Dalam surah al Hujarat ayat 6 tersebut, bahwa Allah meminta kepada setiap mukmin, untuk bersikap hati-hati dan teliti terhadap orang lain. Jangan tergesa-gesa menuduh orang lain, apalagi tuduhan itu diikuti dengan tindakan yang bersifat merusak atau kekerasan. Menurut Habib Prof. Quraish Shihab, hal itu supaya umat Muslim tidak menimpakan musibah kepada golongan lain yang akhirnya menjadikan kita menyesal atas kejadian itu, dan berharap kejadian itu tidak kita lakukan.
Islam Baik-Baik Saja, Kita yang Paranoid (?)
Jika saya ditanya “Bagaimana kabar umat Islam hari ini?”, Maka saya akan menjawab “Alhamdulillah, luar biasa, Allahuakbar!”. Umat Islam baik-baik saja guys. Pengembangan madrasah Islam juga semakin jaya. Tausiah selepas subuh masih terus ada, baik di perkampungan maupun di acara curhat bersama mama. Adzan tetap berkumandang di 5x masjid-masjid + 2x di televisi (subuh dan magrib). Tidak ada larangan menggunakan simbol agama Islam di ruang publik. We are fine, baby.
Bagaimana dengan isu ulama di kriminalisasi? Coba deh berpikir jernih. Dari banyaknya ulama di Indonesia, cuma yang berasal dari golongan para “alumni” saja terkena kasus. Itupun dengan bukti dan proses pengadilan. So clear guys.
Jika kemudian ada yang tidak suka terhadap hasil keputusan pengadilan, harap bersabar, berbesar hati dan tidak memprovokasi untuk melakukan tindakan yang membuat kebencian kepada negara.
Rasulullah pernah bersabda “Barang siapa yang melihat pada pemimpinnya suatu perkara ( yang dia benci ), maka hendaknya dia bersabar, karena sesungguhnya barangsiapa yang memisahkan diri dari jama’ah (Negara) satu jengkal saja kemudian dia mati,maka dia mati dalam keadaan jahiliyyah.” (HR. Bukhari)
Lalu, ada lagi. “Dengar dan taatlah kalian kepada pemimpin kalian, walaupun dia seorang budak Habsy.” (HR. Bukhari)
Terus apanya yang menjadi ancaman umat Islam? Ancamannya cuma satu, oknum provokator yang menyebarkan kebohongan (hoax) di internet dan bersembunyi dibalik agama.
Kira-kira polanya seperti ini; seseorang membuat pernyataan/berita hoax tentang umat Islam. Kemudian berita dilemparkan ke publik atau media sosial, direspon oleh para elit politik yang suka mempolitisasi agama untuk kekuasaan. Kemudian para pendukung (buzzer) politikus tersebut menyebarkan dan membesarkan informasi hoax itu. Pada akhirnya, publik risau karena terpapar kebohongan lewat media sosial.
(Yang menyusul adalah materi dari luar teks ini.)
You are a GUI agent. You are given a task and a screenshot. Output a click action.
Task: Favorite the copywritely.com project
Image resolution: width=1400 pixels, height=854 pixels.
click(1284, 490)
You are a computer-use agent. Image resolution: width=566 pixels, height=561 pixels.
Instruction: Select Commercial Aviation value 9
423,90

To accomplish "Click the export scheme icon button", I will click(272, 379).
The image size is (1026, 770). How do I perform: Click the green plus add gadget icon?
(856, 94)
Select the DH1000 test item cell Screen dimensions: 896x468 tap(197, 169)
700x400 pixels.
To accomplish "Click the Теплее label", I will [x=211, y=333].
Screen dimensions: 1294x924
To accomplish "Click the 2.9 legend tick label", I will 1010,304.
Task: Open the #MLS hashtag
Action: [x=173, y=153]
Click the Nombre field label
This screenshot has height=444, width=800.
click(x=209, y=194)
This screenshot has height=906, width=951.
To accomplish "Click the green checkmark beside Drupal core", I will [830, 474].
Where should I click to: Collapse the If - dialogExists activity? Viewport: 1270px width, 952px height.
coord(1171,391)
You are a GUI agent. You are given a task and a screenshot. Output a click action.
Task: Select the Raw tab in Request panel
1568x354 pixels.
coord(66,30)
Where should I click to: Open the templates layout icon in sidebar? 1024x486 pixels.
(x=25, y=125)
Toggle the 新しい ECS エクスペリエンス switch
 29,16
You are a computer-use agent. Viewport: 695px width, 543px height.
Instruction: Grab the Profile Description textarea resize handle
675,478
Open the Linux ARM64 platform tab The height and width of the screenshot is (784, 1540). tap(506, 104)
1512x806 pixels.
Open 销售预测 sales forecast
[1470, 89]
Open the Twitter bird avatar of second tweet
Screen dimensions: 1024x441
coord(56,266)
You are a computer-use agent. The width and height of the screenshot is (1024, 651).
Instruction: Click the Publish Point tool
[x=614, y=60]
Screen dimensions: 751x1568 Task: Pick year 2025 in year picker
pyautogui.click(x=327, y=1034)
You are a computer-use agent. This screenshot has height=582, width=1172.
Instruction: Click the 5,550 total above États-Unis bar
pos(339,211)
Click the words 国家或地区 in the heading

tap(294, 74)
Ini jelas berdampak buruk pada umat Islam. Tidak sedikit umat yang mengalami delusi karena isu umat Islam terancam. Delusi adalah suatu keyakinan yang salah karena bertentangan dengan kenyataan. Gangguan delusi merupakan salah satu jenis penyakit mental psikosis. Psikosis sendiri ditandai dengan ketidaksinambungan antara pemikiran dan emosi sehingga penderitanya kehilangan kontak dengan realitas sebenarnya.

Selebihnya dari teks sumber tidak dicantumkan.